Führe den Text über das Hilfsprojekt für traumatisierte Frauen im Irak nach seinem letzten Satz fort.

Textauszug
--------

So wie die Elfjährige. "Sie ist völlig verstört und hofft trotzdem, dass man ihr irgendwie hilft", schildert der Leiter des Studiengangs "Soziale Arbeit mit psychisch Kranken und Suchtkranken" an der Fakultät für Sozialwesen der Dualen Hochschule Baden-Württemberg in Schwenningen. Er sitzt auf gepackten Koffern. Zu 50 Prozent ist er abgeordnet von der Hochschule für das Hilfsprojekt, pendelt zwischen dem Irak und seinem Wohnort Villingen-Schwenningen. Angst hat er nicht. "Ich kenne das Land und die Region, ich kenne den Irak und Kurdistan", sagt er. Im Irak arbeitet er in einem Büro, das sich in einem Haus – und nicht etwa in einem Zelt – befindet. Die Frauen werden aus dem Camp geholt und nach den psychologischen und medizinischen Untersuchungen wieder dorthin gebracht.

Der in der Türkei geborene Kizilhan spricht die Sprachen der Region, Arabisch, Kurdisch und Türkisch. Er selbst ist in der Tradition einer altiranischen Religion aufgewachsen: Zarathustra. Dort habe Licht ebenso eine wichtige Bedeutung wie bei den Jesiden. "Ich fühle mich hier sicher, weil ich die Gegend kenne" bekräftigt der 48-jährige Traumatologe. Das Projekt der Landesregierung sei "ein gutes, humanitäres Projekt, eine notwendige und wichtige Arbeit". 30 Millionen Euro sind im Landeshaushalt dafür eingestellt. Nach zwei Jahren können die Menschen entscheiden, ob sie in Deutschland bleiben wollen.

Täglich führt Kizilhan im Irak zehn bis 15 Gespräche mit Opfern der Terroristen. 50 bis 60 der Frauen stammen aus dem kleinen Dorf Kocho. Dessen Einwohner waren zunächst bedroht worden, sie würden getötet, wenn sie nicht zum Islam konvertierten. "Dann wurde ihnen gesagt, wenn sie Steuern zahlten, passiere ihnen nichts. Sie gaben alle Wertsachen ab, wurden in ein Gebäude gebracht, Männer und Frauen getrennt. Dann wurden alle 413 Männer mitgenommen und erschossen. Die Frauen sind versklavt worden."

Ein Mädchen aus diesem Dorf habe nach einigen Monaten durch ein Fenster fliehen können. Es war der vierte Fluchtversuch. Es wurde dann von einer arabischen Familie aufgenommen und konnte seinen Bruder in Deutschland anrufen. Dieser konnte das Kind von der Familie freikaufen. "Sehr häufig rufen die Familien aber dann die IS-Terroristen an", berichtet er. Die Frauen würden oft weiterverkauft, zu Preisen zwischen 200 und 5000 Dollar, manchmal nach Saudi-Arabien oder Tunesien.

--------

Datenauszug
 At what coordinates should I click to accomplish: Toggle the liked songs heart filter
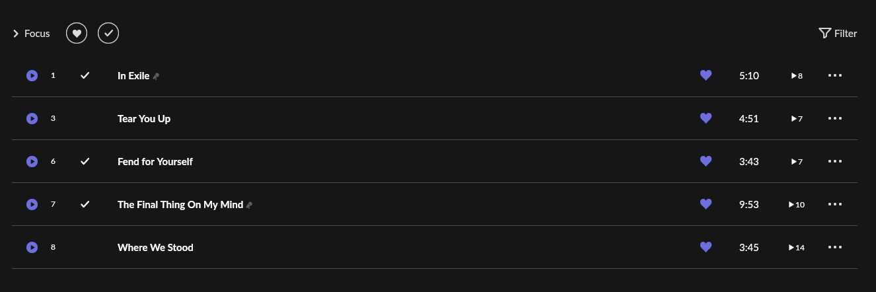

--------

Antwort zur Aufgabe
Die meisten der Opfer, die nach Baden-Württemberg kommen, sind zwischen 16 und 17 Jahren alt. Die Altersspanne reicht von zwölf bis 24 Jahren. Aber es sind auch Kinder dabei. "Wenn die Mutter in Gefangenschaft war, werden wir die Familie nicht trennen." Und er erzählt von einer Mutter, deren zehnjähriger Sohn zum Kindersoldat ausgebildet wurde, während sie mit den kleineren Kindern fliehen konnte. Im Camp wurde die Familie wieder vereint.

Die Helfer sind zur Verschwiegenheit verpflichtet

Die Flucht gelingt manchmal, wenn in der Region Kämpfe sind und die Terroristen an die Front eilen. So konnte die Elfjährige mit einer Gruppe fliehen, war sechs Tage zu Fuß unterwegs und aß Gras, bevor die kurdischen Peschmerga sie fanden. Oder die Mutter, die mit ansehen musste, wie ihr Ehemann und die beiden Söhne erschossen wurde, bevor sie verschleppt wurde. "Sie kriegt dieses Bild nicht aus dem Kopf", sagt Kizilhan. "Wir können bewirken, dass die Leute Kontrolle über die Erinnerung haben, dass sie wieder einkaufen, Deutsch lernen oder zur Schule gehen können. Das ist möglich durch die Therapie."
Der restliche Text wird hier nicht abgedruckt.